Pour preuve de ce nouvel élan « méditerranéen » subventionné qui porte la ville au-delà des calanques et des clans, la résidence HLM  conceptuelle « Charonne » voit vite le jour sur la digue du Large (novembre 2009). 137 logements en verre, entre mer et terre, entre Afrique et Occident, bref entre La France et l’Arabie comme y disent les anciens. Un ensemble de navettes assurent la liaison vers le port . Le lieu devient un véritable lieu de ballade et est envahi dès les premiers weekends d’avril par une foule venant visiter cette si exotique communauté.
Pas loin, sur le même quai,  les dockers préféreraient qu’on prenne leur menace de blocage au sérieux plutôt que de se faire prendre en photo par cette vague touristique venue en quête « d’authenticité ».
Bref, tout allait bien : Marseille se la jouait prospère beauf ; Sarkozy usait son crédit en usant du même credo (le thème super ringard de la sécurité) ; nous,  on avait oublié les gitans, les comoriens, les arabes, les dockers… et c’est là que tout est partie en sucette…
Un lundi (férié) soir de Pâques de 2012, alors que des touristes rougis à trop jeter des cacahuètes aux singes maghrébins veulent choper la dernière navette… et bien en fait, y en a plus. Le personnel de la navette « Le Fernandel » veut une revalorisation de ses étrennes et des caméras dans les toilettes du bateau parce qu’ils se font voler la savonnette tous les jours.

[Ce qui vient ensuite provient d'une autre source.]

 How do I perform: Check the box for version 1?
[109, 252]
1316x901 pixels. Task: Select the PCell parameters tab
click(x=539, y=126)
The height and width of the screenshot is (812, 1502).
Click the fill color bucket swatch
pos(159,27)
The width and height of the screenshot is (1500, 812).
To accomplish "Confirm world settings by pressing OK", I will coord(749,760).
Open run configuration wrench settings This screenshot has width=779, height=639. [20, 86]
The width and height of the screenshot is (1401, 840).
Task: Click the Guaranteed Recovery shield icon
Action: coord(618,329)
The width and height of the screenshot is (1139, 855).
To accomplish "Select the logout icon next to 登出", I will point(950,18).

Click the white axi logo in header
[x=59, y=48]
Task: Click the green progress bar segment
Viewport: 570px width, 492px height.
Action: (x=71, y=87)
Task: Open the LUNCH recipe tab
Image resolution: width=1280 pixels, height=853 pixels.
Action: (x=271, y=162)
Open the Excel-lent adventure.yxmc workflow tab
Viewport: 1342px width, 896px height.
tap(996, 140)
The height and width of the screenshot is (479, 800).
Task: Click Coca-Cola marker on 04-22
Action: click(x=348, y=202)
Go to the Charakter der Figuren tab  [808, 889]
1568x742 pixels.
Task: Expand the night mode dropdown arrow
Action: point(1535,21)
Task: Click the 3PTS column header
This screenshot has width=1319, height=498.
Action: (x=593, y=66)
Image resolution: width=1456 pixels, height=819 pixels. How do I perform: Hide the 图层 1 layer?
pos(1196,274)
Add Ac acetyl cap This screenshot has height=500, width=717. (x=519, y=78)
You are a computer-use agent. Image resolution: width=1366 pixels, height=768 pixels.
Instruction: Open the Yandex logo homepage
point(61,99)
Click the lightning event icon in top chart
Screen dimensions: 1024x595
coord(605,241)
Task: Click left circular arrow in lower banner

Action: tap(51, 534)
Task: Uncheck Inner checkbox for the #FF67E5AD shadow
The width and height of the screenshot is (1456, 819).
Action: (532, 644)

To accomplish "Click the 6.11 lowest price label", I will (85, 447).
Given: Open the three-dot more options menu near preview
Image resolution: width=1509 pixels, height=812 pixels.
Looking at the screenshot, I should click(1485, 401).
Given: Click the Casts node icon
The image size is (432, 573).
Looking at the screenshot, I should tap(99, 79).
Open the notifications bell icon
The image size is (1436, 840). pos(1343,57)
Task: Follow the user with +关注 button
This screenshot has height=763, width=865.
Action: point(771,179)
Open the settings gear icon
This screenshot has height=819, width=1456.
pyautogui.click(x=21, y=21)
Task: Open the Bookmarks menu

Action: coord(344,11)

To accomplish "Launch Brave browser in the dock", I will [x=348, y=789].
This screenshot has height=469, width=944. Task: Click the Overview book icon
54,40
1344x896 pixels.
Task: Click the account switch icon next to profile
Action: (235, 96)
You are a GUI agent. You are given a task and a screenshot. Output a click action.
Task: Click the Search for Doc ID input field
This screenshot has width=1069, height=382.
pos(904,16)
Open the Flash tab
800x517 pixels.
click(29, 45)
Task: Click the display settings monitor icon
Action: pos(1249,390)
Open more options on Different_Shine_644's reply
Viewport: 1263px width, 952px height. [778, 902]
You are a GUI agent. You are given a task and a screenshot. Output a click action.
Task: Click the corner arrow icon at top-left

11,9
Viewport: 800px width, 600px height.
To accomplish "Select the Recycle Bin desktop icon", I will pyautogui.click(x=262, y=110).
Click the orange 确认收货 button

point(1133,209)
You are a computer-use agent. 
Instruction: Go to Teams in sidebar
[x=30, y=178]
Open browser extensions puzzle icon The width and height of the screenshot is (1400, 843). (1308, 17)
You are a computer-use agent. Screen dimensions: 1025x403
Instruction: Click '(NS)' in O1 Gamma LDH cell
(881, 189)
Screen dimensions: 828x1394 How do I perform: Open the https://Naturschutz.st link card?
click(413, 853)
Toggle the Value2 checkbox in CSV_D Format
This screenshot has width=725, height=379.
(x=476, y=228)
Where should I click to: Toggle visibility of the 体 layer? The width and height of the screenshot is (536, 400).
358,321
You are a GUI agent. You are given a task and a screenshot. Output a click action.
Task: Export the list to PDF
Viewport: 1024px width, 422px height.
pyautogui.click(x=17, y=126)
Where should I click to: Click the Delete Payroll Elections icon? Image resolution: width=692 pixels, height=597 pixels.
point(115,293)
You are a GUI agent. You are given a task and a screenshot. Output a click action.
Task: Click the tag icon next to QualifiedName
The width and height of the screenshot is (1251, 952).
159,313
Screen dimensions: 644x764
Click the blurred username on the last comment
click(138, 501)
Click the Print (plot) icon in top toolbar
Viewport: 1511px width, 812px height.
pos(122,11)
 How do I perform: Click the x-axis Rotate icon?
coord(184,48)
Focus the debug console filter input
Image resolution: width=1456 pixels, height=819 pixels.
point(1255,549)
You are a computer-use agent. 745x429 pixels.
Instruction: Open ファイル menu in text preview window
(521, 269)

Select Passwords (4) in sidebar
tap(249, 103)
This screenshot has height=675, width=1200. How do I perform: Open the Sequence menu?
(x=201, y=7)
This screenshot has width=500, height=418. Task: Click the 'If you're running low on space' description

Alors que les médias locaux commencent à commenter et filmer (depuis l’autre côté de la berge) ce groupe retenu en otage, la bande des immigrés mafieux de l’Ouest Parisien (Sarkozy, Estrosi, Koushner, Balkany…) se font plaisir avec un petit caprice de gamin de bourges : un petit pogrom avant de partir,  comme dans les grands films. Ils publient une circulaire auprès de tous les préfets de France pour enfermer, et chasser tous les gitans, romanos, gypsies, gens du voyages, caravaneux, voleur de poules et dents en or.
Le résultat ne tarde pas à se faire attendre : déjà encombrée (voir plus haut), la digue d’où partent les Roms pour le port Roumain de Constantsa se retrouve tétanisée par les dockers, lassés d’être des souvenirs, qui ont bloqué le port jusqu'à nouvel ordre. Slogan : on ne prend pas les traveller-checks.
Au milieu des habitants joyeux de la cité, des roms en transit qui s’installent dans le conteneur restés là pour faire « indus », des dockers pas mauvais bougres qui passent de temps en temps, des Aoûtiens campeurs revenant de l’Ile Rousse bloqués sur la passerelle d’où le bateau est reparti, les quelques Marseillais venus à la journée du temps de la visite de la cité Charonne… le tout sur une étroite bande de pierre avec vue sur Marseille, Capitale Européenne de la culture. Car c’est dans cette ambiance incompréhensible que débute l’année 2013.
Vu qu’ils n’ont pas beaucoup d’autres choses à faire, ils se rassemblent sur la voie principale quand le soleil de fin d’été se couche pour rendre enfin supportable la vie sur une pierre.  Comme toujours, face à eux, des milliers de curieux se rassemblent sur le continent et regarde s’endormir la société dont tout le monde parle : la digue du large est devenue « La digue des barges ».
Quelques-uns échangent des nouvelles : « Que fait l’armée ? », « Je t’ai vu a la télé hier », « Il paraît que le ravitaillement de demain va ramener des oursins », « On est devenu la principale attraction de Marseille 2013, les records de fréquentations sont dépassés depuis longtemps », « J'ai entendu sur France Culture que tout le monde pense que nous sommes une installation géniale ! »


Texte co-écrit avec Emmanuel Germont,
en écho à la prospective proposée pour Marseille 2013.